Capsicum pereirae

Scientific classification
- Kingdom: Plantae
- Clade: Tracheophytes
- Clade: Angiosperms
- Clade: Eudicots
- Clade: Asterids
- Order: Solanales
- Family: Solanaceae
- Genus: Capsicum
- Species: C. pereirae
- Binomial name: Capsicum pereirae Barboza & Bianch.

= Capsicum pereirae =

- Genus: Capsicum
- Species: pereirae
- Authority: Barboza & Bianch.

Species of wild chili pepper

Capsicum pereirae is a species of wild chili pepper in the nightshade family Solanaceae, native to eastern Brazil.

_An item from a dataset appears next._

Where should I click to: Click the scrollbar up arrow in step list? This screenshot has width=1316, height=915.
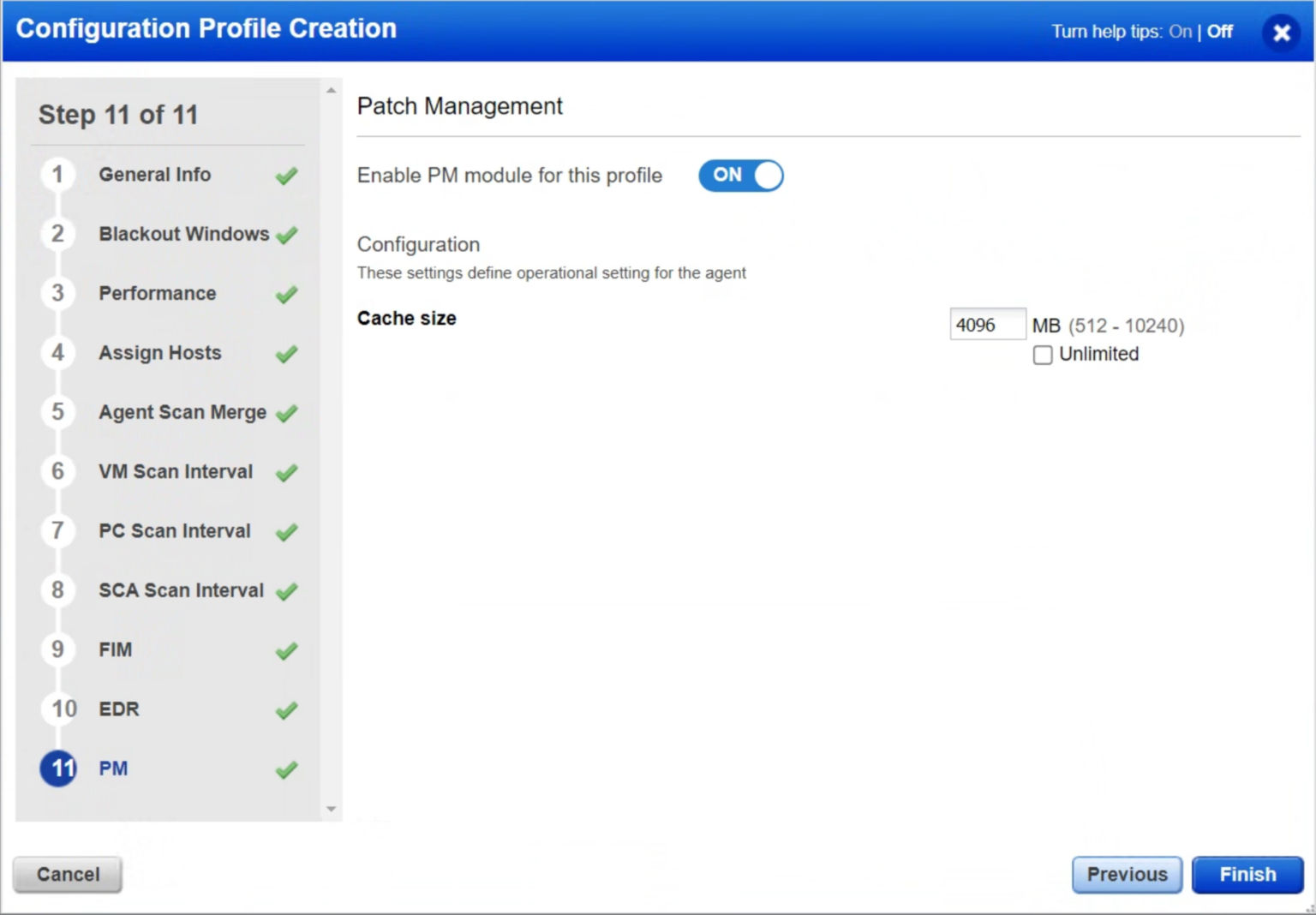pos(332,86)
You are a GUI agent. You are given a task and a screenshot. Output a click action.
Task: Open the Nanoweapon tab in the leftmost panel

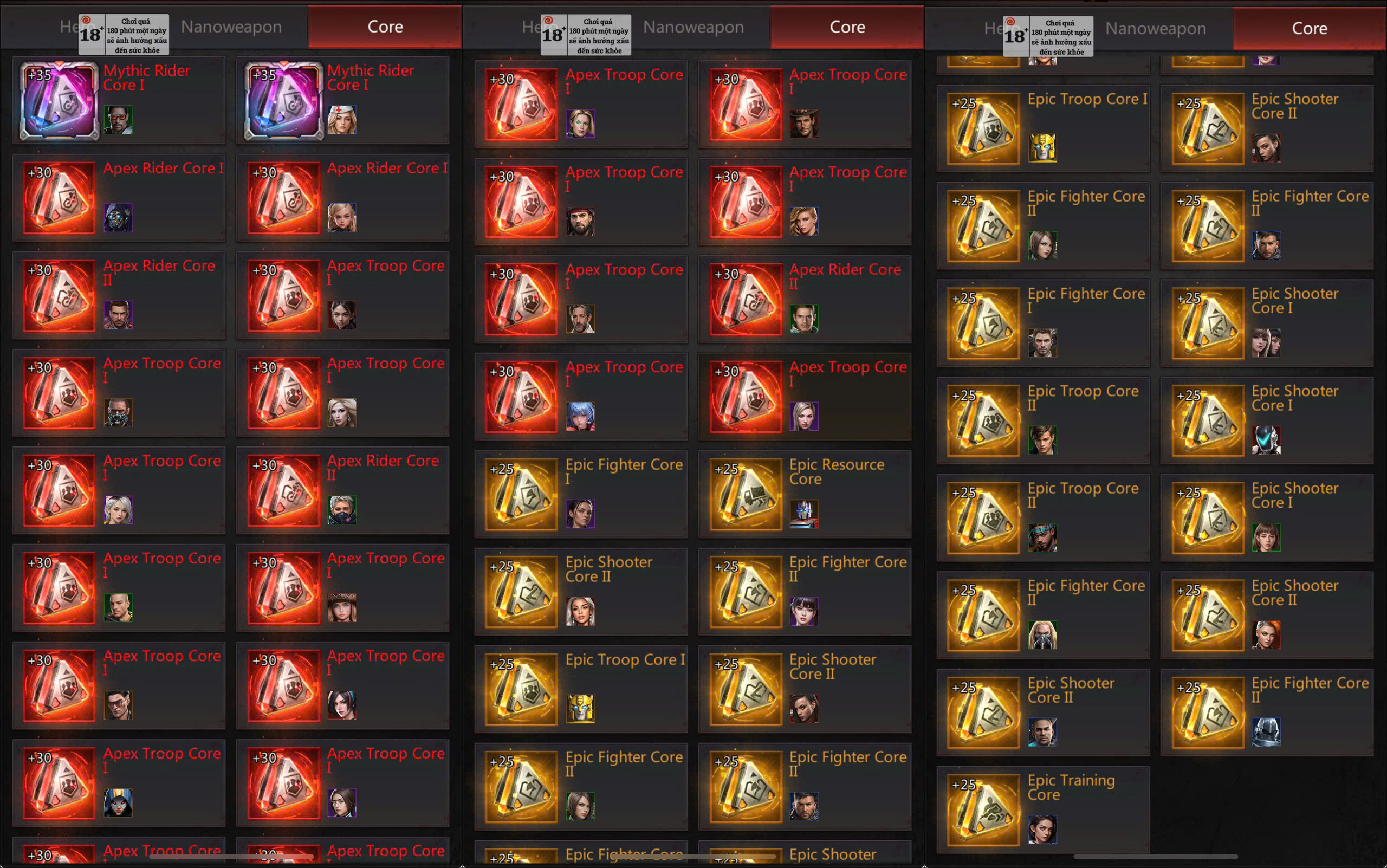pos(231,27)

It was described by Gloria E. Barboza and Luciano de Bem Bianchetti in 2005, and is treated in the 2022 monograph of the genus Capsicum by Barboza and colleagues.

==Description==
An erect shrub commonly 0.8–3 m tall, the slender branches horizontal in a zig-zag pattern; the young stems are green mottled with white. The leaves are leathery, hairless, elliptic, the larger blades 9–15 cm long, with the veins beneath mottled white. Flowers are borne two to six per leaf axil on stalks 15–30 mm long.

==Distribution and habitat==
It is native to eastern Brazil, where it grows in a wet tropical climate.